Earlier this month the DOJ doubled down and transformed these ideas into something more concrete. Deputy Attorney General Lisa Monaco announced the launch of a 3-year pilot program, the Pilot Program Regarding Compensation Incentives and Clawbacks. This Pilot Program would allow a company engaged in corporate resolution to get dollar-for-dollar credit against monetary penalties if the company (1) has clawback policies in place and (2) recoups the money back from the individual(s) engaged in the wrongdoing that led to the penalty.
Of course, there would be caveats: Assistant Attorney General Kenneth Polite specified that:
- these clawback policies must be in place at the time of the resolution, and
- the company must actually get the money back within the term of the resolution (typically, 3 years).
So, what happens if the company, despite best efforts, is unable to recover the money from the rogue wrongdoer in the allotted time frame? Subject to prosecutorial discretion, the company may receive a maximum of 25% of the total amount credited towards the monetary penalty.
At least a couple of concerns here:
A. How far up the corporate ladder will civil and criminal responsibility be assumed? When does supervisory authority translate into negligence or complicit liability? You may remember our recent blog on a WhatsApp recordkeeping debacle where the SEC penalized sixteen financial institutions for recordkeeping violations, many of them for using WhatsApp and other messaging platforms without keeping record of the original communications. Is the absence of effective internal policies and controls the same as the “willful blindness” or “gross negligence” of supervisors and even senior executives?

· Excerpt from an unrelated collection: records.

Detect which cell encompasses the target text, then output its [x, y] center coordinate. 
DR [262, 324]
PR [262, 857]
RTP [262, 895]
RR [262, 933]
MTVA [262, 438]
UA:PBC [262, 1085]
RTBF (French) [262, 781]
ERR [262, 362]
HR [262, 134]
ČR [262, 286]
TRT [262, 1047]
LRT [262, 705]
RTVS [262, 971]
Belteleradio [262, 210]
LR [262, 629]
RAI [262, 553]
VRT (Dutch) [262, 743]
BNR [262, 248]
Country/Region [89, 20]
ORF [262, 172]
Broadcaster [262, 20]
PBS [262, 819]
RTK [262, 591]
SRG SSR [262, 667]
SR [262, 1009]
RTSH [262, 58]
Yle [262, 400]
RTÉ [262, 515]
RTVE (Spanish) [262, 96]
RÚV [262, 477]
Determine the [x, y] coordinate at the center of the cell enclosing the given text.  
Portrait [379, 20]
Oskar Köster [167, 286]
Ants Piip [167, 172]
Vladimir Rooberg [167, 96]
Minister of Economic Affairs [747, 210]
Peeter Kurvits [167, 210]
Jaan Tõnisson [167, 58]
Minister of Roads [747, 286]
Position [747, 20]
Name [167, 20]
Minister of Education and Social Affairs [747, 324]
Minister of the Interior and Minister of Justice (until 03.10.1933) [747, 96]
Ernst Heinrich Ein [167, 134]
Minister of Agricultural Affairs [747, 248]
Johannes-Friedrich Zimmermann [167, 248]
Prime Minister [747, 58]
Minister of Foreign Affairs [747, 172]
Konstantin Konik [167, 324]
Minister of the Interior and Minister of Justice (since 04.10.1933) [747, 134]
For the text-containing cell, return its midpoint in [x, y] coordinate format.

B. Will attempting clawback litigation be financially worth it? In many instances, corporations may simply pay the penalty instead of initiating costly litigation that may easily out-cost the DOJ’s offer of dollar-for-dollar credit. AAG Polite seemed to hint at this in his speech when he said that the goal was not to incentivize waste and that companies will have to make assessments about potential shareholder costs and possibility of clawback litigation success and weigh that against the value of recoupment.
Despite the concerns, there really is no good reason for a company to do the good work to:
- Draft and implement policies on incentives and clawbacks;
- Review executive contracts and compensation offers (including stock option grants and performance-based bonus plans) for appropriate clawback language; and
- Postpone any disbursement of bonus compensation if related to a whistleblower report or internal investigation until allegations are cleared.